Il est donc logique que l’attention se porte aussi sur le potentiel de l’offshore de la Syrie et que le gouvernement de Damas essaye de valoriser ses possibles atouts, nonobstant la situation de guerre civile que connaît le pays.
Notons par ailleurs que la Syrie est un pays avec une histoire pétrolière relativement ancienne (la production date des années 1960) et que les principaux champs se trouvent dans les régions de l’Est, près de la frontière avec l’Irak. Suite à la guerre civile et aux sanctions internationales, la production a très fortement chuté. Au cours du premier semestre 2013, elle est tombée à 39 000 barils par jour (b/j), alors qu’elle était de 380 000 b/j avant la mi-mars 2011, selon des chiffres officiels. Parallèlement, la production de gaz a chuté à 16,7 millions de m3 par jour, contre 30 millions avant la crise en 2011, toujours selon des chiffres officiels.

La signature de cet accord appelle trois remarques :
1/ la volonté du gouvernement syrien – à travers le ministère du Pétrole et la société nationale General Petroleum Company – de donner une apparence de business as usual, de poursuite de son activité malgré la guerre civile ;
2/ le soutien que la Russie continue d’apporter au régime d’Assad. L’accord a d’ailleurs été signé en présence de l’Ambassadeur russe à Damas Azamat Kulmuhametov qui, selon la Syrian Arab News Agency, l’a qualifié de « preuve des bonnes relations que nous maintenons » ;
3/ la faible crédibilité de la société SoyuzNefteGaz, qui n’a pas d’expérience d’exploitation de gisements offshore et qui ne fait pas partie du groupe des grandes compagnies pétro-gazières russes, composé par les sociétés privées Lukoil et Novatek, et par Gazprom ou Rosneft qui sont sous le contrôle du Kremlin.

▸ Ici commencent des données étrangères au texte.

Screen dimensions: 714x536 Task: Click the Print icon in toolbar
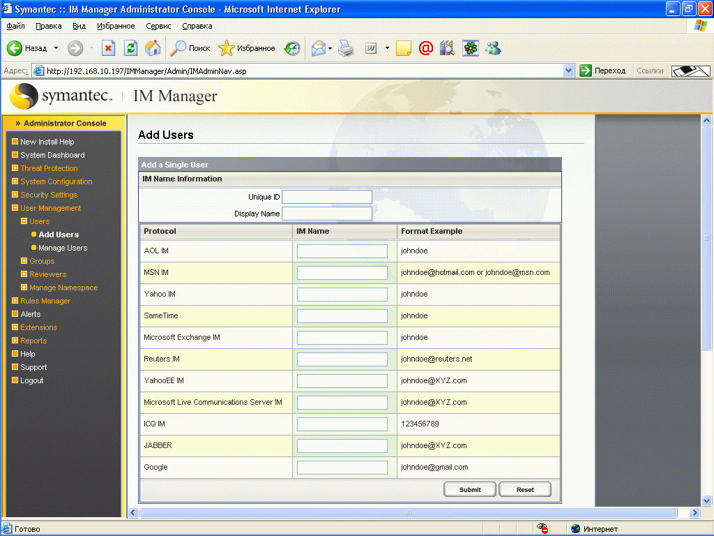pos(347,48)
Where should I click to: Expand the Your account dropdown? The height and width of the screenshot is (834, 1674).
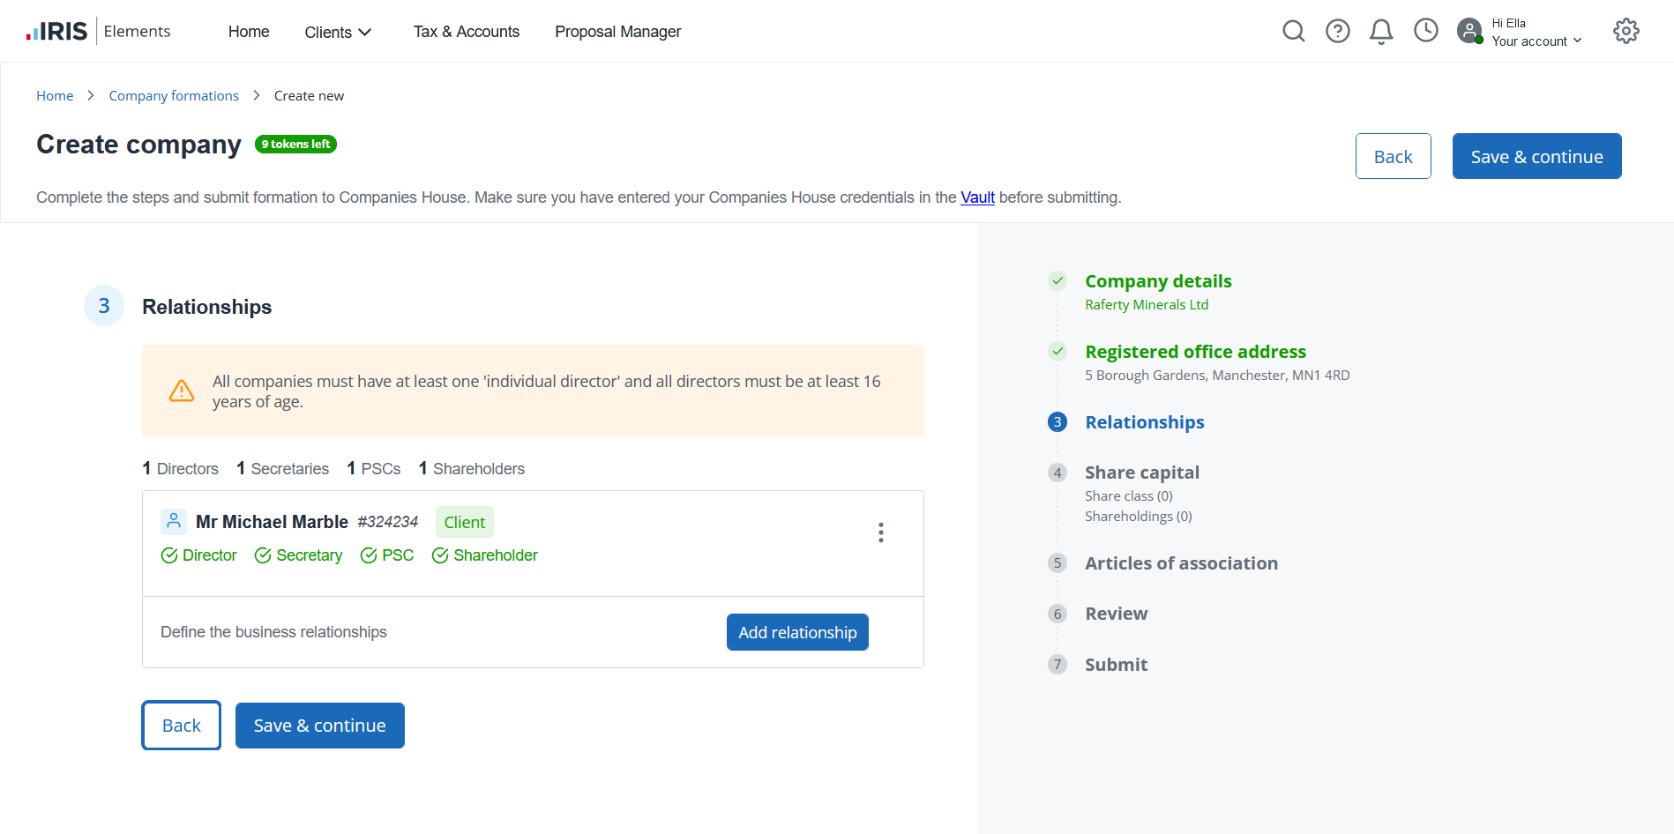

Ainsi, les dimensions économiques et énergétiques de cet accord apparaissent peu significatives. L’engagement financier de SoyuzNefteGaz à hauteur de 90 millions de dollars est assez modeste et même si l’activité d’exploration devait être fructueuse (ce qui n’est jamais certain dans le domaine pétrolier), l’éventuelle production d’hydrocarbures ne sera pas effective avant plusieurs années. De même, si l’accord avait été signé avec un grand acteur russe (par exemple Gazprom, qui est déjà présent dans la Méditerranée orientale, notamment via une Lettre d’Intention signée en 2012 pour l’exportation par méthanier du gaz du champ de Tamar en Israël), son impact aurait été bien plus fort.

A moins d’un mois du début de la conférence Genève 2 prévue le 22 janvier 2014, il est évident que la valence politique de cet accord prime sur sa signification économique et énergétique et qu’il s’agit essentiellement d’une action de communication politique de la part du gouvernement de Damas.

(1) « Assessment of Undiscovered Oil and Gas Resources of the Levant Basin Province, Eastern Mediterranean », USGS study, March 2010.